==== Listed entries

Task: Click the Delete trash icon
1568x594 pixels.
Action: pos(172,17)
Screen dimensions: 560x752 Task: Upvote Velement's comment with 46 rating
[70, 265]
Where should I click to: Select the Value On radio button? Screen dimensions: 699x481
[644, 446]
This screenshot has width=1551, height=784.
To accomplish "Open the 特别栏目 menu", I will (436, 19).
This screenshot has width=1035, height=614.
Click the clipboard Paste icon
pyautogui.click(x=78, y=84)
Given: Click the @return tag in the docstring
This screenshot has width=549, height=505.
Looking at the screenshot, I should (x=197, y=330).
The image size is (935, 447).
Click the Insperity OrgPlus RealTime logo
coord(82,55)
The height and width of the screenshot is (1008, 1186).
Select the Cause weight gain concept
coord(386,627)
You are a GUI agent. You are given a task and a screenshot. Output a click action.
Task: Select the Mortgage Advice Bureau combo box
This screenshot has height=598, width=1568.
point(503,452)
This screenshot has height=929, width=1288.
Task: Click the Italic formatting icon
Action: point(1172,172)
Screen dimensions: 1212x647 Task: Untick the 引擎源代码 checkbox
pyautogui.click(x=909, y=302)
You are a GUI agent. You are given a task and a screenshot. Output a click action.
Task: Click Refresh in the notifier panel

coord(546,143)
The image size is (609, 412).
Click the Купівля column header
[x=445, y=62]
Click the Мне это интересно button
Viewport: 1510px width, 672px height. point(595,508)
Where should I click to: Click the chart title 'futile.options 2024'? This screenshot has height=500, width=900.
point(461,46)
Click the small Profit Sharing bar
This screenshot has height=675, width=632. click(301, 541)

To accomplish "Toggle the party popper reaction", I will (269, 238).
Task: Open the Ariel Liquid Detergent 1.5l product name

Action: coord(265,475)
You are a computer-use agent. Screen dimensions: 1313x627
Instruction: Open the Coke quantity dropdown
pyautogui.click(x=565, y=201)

========

» Exercise directions: Count the lines above that contain the word "will", and reply with the number alone.

» Response below: 2